Comércio exterior reduz atividade

Assim como a importação brasileira, a exportação têxtil e de roupas recua em relação a janeiro, mês cujos negócios aceleraram

Depois de acelerar em janeiro, a balança comercial brasileira do setor têxtil e de roupas reduziu a atividade. Em fevereiro, sobre o mês anterior, o comércio exterior do país registrou queda. Recuo pequeno, de apenas 1,16%, na importação em geral, cujo volume de negócios caiu para US$ 523,61 milhões. A redução só não foi maior porque a importação de roupas aumentou 9,35% em fevereiro, atingindo US$ 182,79 milhões, conforme os dados apurados pelo GBLjeans junto ao sistema de controle do comércio exterior do governo federal.

A China é o principal fornecedor para o setor têxtil e de roupas, respondendo sozinha por US$ 326,27 milhões do volume importado pelo Brasil nessa área em fevereiro. O valor é quase 10% maior do que o registrado em fevereiro de 2018. Ao considerar apenas a importação de roupas, o confronto com fevereiro de 2018 revela que a China vendeu ao mercado brasileiro 1,5% a menos em fevereiro de 2019, contabilizando US$ 119,30 milhões.

BRASIL VENDE 15% A MENOS AO EXTERIOR EM FEVEREIRO

As exportações brasileiras de têxteis e roupas que vinham crescendo, encolheram praticamente 15% sobre janeiro, registrando US$ 213,80 milhões em fevereiro. Como em janeiro, o resultado poderia ser pior não fosse o aumento das compras da China em algodão. Dos US$ 31,81 milhões adquiridos pelos chineses, US$ 29 milhões correspondem à compra de algodão brasileiro. A comparação com fevereiro de 2018 assinala aumento de 27% nas exportações brasileiras em geral, basicamente amparadas pela maior participação chinesa. Para ter ideia, em fevereiro de 2018, a China comprou do Brasil US$ 2,54 milhões.
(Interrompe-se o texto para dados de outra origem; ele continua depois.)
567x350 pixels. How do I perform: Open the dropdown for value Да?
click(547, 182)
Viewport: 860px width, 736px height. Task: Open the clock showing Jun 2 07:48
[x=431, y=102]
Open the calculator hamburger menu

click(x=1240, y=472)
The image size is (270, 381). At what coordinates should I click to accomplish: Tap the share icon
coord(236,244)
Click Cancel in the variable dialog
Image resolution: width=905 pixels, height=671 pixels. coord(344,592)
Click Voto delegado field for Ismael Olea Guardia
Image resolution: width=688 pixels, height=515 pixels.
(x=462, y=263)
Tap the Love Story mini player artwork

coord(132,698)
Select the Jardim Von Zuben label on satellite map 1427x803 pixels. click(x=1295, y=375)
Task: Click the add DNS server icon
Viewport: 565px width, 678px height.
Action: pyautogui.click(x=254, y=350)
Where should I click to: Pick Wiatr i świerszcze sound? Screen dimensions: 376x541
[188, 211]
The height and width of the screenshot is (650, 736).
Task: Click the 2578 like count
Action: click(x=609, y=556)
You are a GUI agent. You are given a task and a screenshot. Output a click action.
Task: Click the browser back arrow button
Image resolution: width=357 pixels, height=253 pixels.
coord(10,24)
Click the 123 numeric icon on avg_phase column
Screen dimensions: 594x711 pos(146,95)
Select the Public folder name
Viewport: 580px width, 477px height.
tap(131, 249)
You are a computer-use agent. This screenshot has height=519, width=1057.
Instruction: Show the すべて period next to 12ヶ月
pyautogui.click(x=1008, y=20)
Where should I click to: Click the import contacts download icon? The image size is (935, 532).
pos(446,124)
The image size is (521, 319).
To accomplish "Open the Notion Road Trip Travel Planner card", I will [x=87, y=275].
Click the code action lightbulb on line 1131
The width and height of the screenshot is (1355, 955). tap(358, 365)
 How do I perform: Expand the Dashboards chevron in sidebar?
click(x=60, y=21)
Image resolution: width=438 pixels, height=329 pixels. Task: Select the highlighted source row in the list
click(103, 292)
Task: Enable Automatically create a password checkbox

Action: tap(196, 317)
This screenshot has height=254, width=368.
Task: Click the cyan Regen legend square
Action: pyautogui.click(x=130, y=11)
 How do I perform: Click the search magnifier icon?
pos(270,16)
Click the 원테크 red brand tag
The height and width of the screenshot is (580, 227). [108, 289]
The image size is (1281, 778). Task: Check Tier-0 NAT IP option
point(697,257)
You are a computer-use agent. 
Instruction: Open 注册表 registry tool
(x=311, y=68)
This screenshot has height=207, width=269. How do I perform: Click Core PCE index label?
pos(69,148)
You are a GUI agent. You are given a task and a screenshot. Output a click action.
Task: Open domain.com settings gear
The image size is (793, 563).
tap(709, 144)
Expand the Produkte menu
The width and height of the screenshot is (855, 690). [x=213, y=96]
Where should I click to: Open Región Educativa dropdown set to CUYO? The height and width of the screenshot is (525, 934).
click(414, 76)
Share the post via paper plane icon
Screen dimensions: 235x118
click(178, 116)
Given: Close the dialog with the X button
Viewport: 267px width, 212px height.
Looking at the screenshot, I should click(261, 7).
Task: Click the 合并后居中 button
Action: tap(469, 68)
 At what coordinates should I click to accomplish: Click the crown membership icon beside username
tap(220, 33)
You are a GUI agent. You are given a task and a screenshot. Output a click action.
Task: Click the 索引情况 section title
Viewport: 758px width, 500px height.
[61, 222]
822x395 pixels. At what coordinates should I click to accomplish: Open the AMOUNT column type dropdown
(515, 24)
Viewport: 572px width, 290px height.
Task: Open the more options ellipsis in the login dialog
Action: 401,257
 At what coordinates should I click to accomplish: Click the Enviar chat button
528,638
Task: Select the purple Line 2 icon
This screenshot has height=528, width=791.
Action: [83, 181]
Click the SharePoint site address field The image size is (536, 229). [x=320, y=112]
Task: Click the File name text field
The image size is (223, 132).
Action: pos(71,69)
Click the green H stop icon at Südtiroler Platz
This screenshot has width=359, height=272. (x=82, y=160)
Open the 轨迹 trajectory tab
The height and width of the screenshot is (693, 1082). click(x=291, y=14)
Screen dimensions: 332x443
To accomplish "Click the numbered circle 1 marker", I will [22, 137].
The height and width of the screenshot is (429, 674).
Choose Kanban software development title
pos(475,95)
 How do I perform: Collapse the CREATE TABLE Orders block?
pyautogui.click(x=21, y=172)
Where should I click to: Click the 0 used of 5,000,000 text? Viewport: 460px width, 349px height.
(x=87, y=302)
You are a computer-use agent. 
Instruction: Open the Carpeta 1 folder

A queda na venda de roupas do Brasil ao exterior foi um pouco menor de um mês para o outro (-10,36%), alcançando US$ 7,94 milhões. Em fevereiro, os Estados Unidos despontaram como o maior comprador das roupas brasileiras, sustentando US$ 1,56 milhão, ultrapassando Uruguai e Paraguai, parceiros habituais. Sobre fevereiro de 2018, a exportação de vestuário diminuiu cerca de 15%, puxada para baixo sobretudo pelo recuo do Uruguai.

O Brasil embarcou para o mercado uruguaio o equivalente a US$ 2,17 milhões em fevereiro de 2018, mas reduziu a fatura para US$ 1,16 milhão, em fevereiro de 2019.